Decker was a brave man, because you did not go into his line of work without being braver than average. But he was also scared, because you did not go into his line of work, or at least survive very long in it, without a commonsensical understanding of your own mortality.

He moved ahead. The floor sloped upward after a hundred feet. Then he reached a set of steps. He took them up, trying to keep as quiet as possible. There was another door at the top. It was locked. He tried his lock pick. It didn’t work.

He tried his shoulder with over three hundred and fifty pounds of bulk behind it.

That did work.

He came out into semidarkness and looked around. The room he was in was large, with windows set up high. There was the smell of grease and oil, and as he looked around he saw the skeletons of vehicles scattered here and there.

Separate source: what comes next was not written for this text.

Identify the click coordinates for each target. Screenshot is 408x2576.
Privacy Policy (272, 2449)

They were old abandoned Army vehicles. Because he was now standing in one of the buildings of the long-closed McDonald Army Base.

A passage connecting a school with an Army base?

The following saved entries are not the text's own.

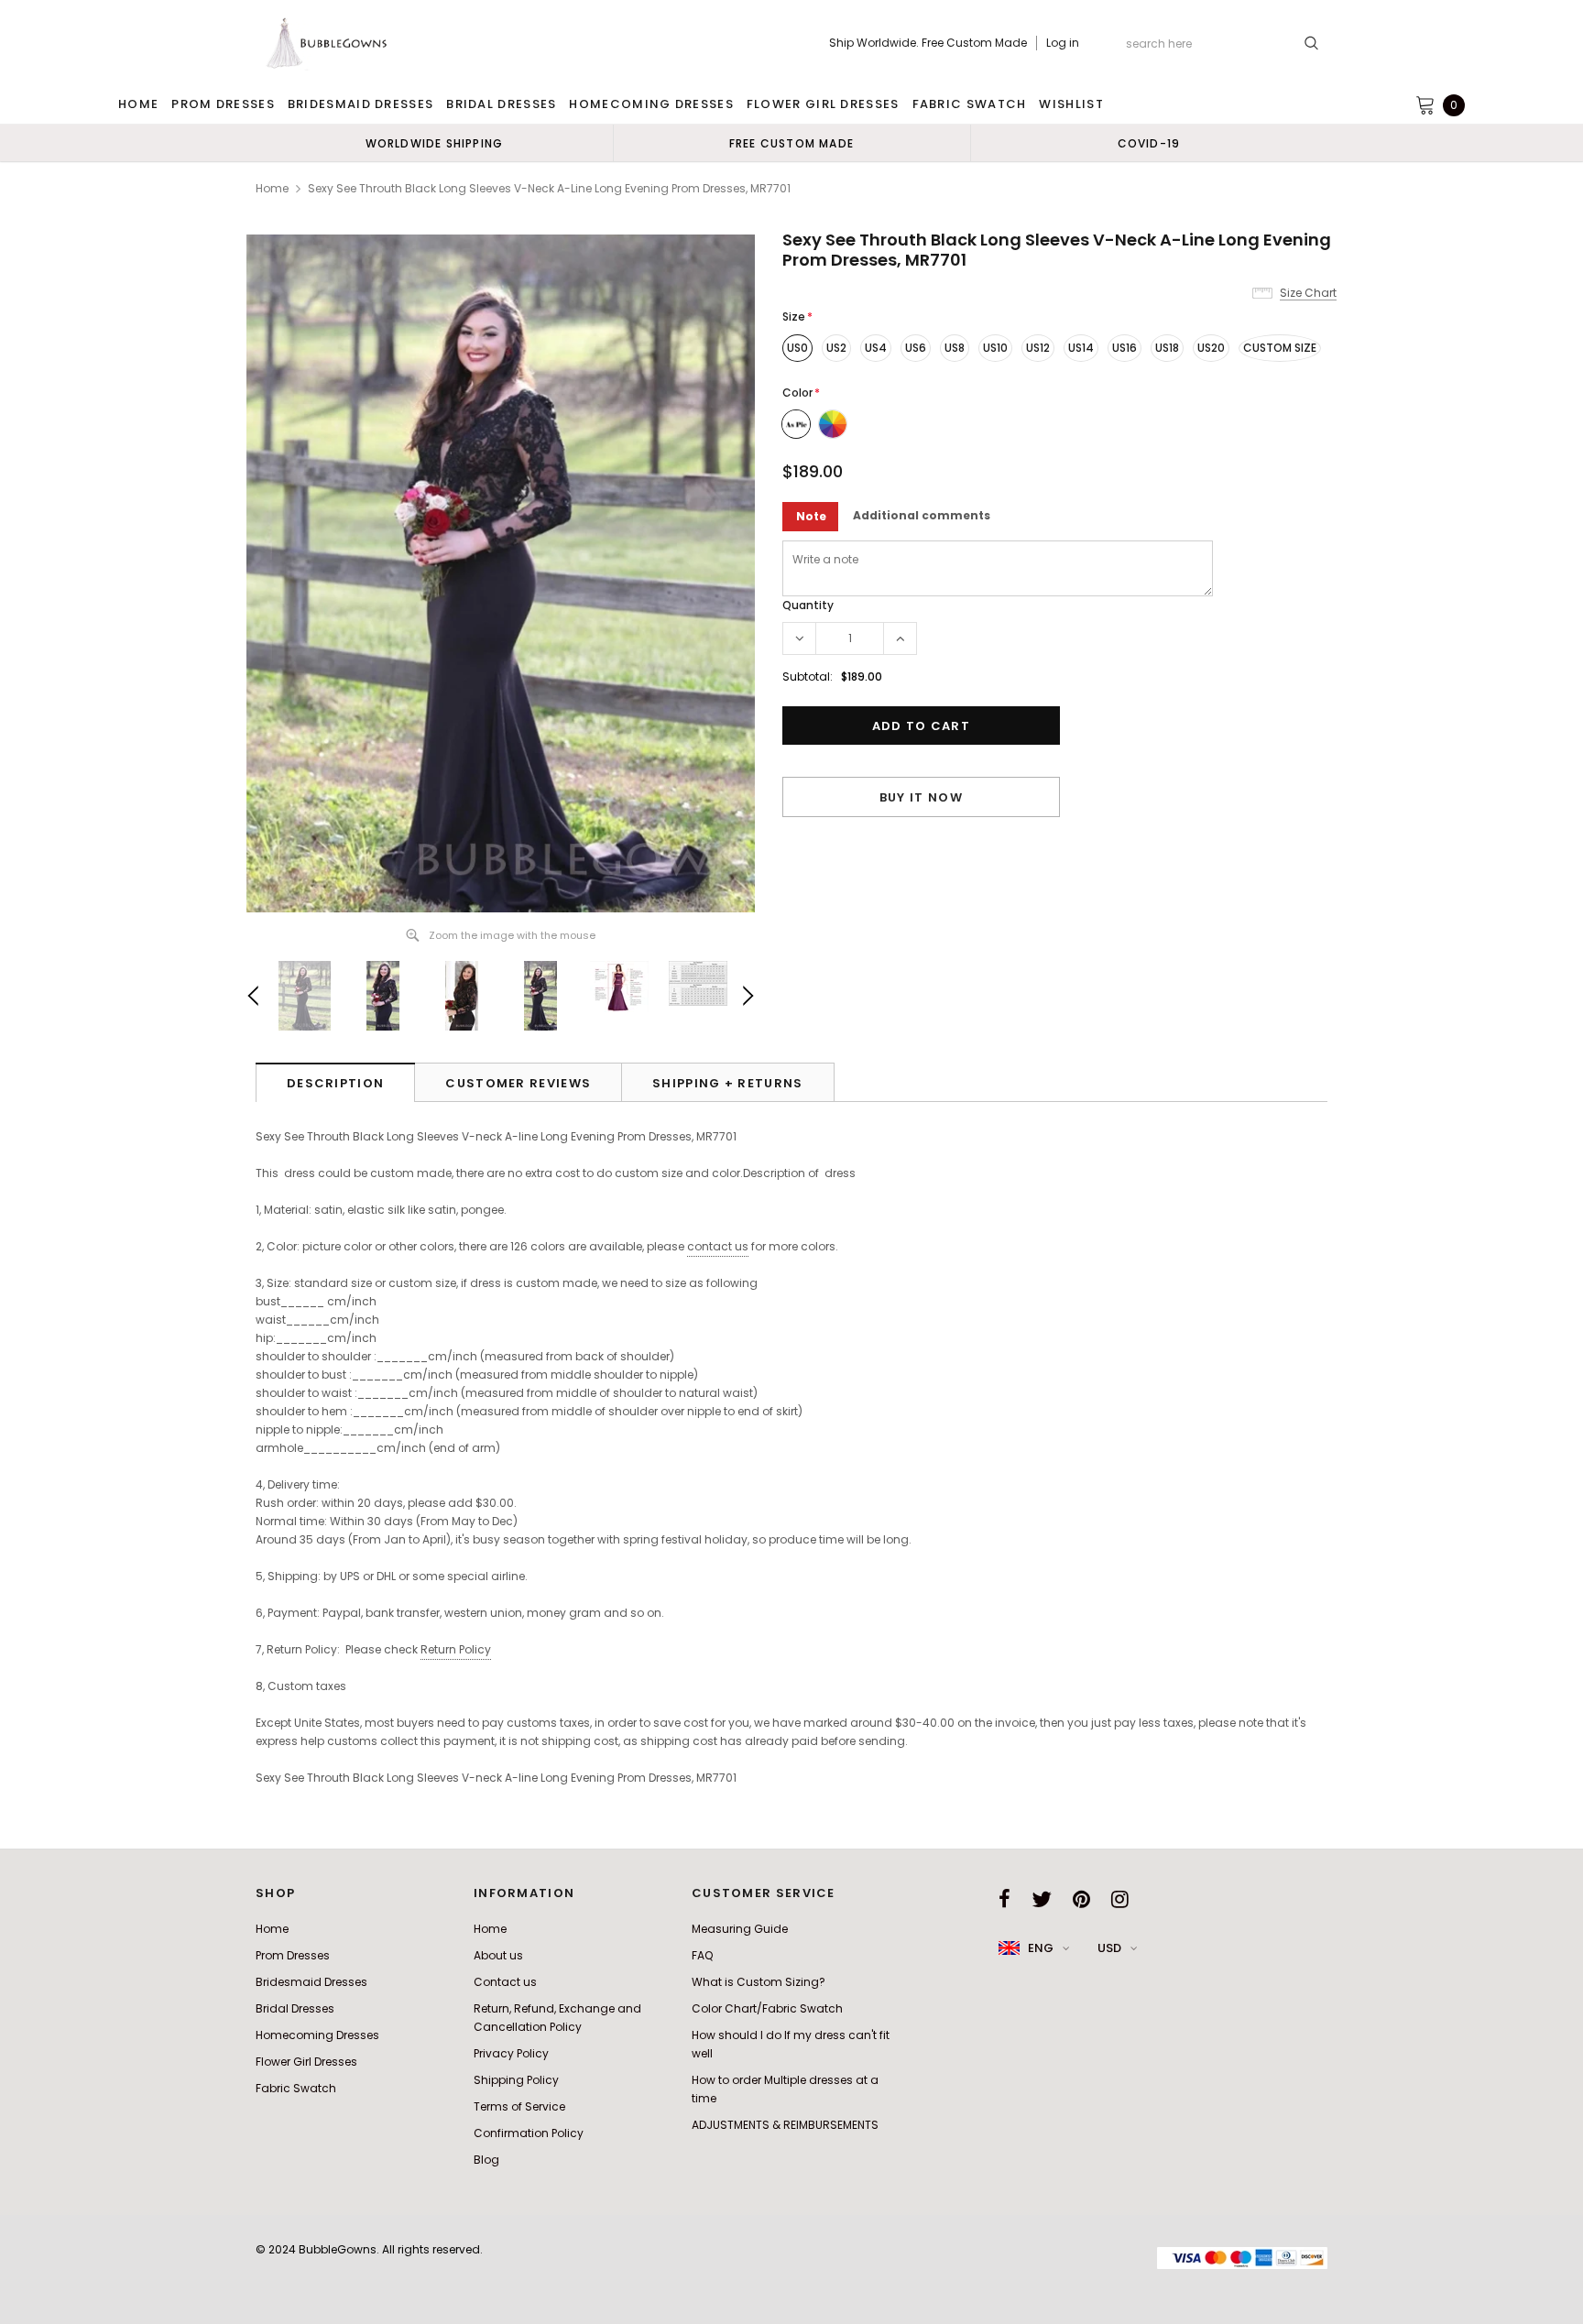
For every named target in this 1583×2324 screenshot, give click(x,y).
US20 (1211, 347)
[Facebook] (1004, 1899)
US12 (1038, 347)
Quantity (808, 605)
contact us (717, 1246)
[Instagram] (1120, 1899)
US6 (915, 347)
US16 (1124, 347)
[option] (434, 143)
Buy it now (921, 797)
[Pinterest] (1081, 1899)
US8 (954, 347)
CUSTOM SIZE (1279, 347)
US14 (1081, 347)
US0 (797, 347)
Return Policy (455, 1649)
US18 (1167, 347)
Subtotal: (807, 676)
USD (1109, 1948)
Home (272, 188)
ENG (1041, 1948)
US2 (836, 347)
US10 (995, 347)
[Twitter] (1042, 1899)
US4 (876, 347)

But the more he thought about it, the more it made sense. Lots of kids who went to Mansfield back then had parents who worked at the base. In the event of an emergency, what better place for the kids than either in the “bombproof” shelter underneath the school or at the base with their parents? Or maybe the underground shelter was designed to hold both base personnel and the school kids. Whatever the truth, it was also a fact that it had long since been forgotten about. And it was probably never even used.

But he corrected himself. It had been used recently, so it was not forgotten.

The shooter had exited this way; of that he was now certain. The base was a large place to search, and it had been abandoned for years. No witnesses to see anything. Everything was in disrepair and only a chain-link fence overgrown with vines and bushes and trees around the perimeter. Easy to make one’s escape completely unseen.

As Decker shone his light around he could see discarded beer cans and liquor bottles, empty condom packs, and cigarette butts littering the floor. The place was a forensic nightmare. There were probably hundreds of DNA samples down there, most of them from bored teens looking for sex, booze, nicotine — his light hit on a discarded syringe and a rubber hose to pop blood vessels — or something stronger.

But he doubted any of them knew that there was a passage connecting the base to the school. Even if they had explored the place, they would have encountered a locked door. If they had managed to get through that, they would run into a blank wall. End of exploring. And this would be a summer hangout place. Now that it was nearing winter, the unheated space was freezing. Their shooter would not have needed to worry about running into teenagers screwing and boozing here while he planned his massacre.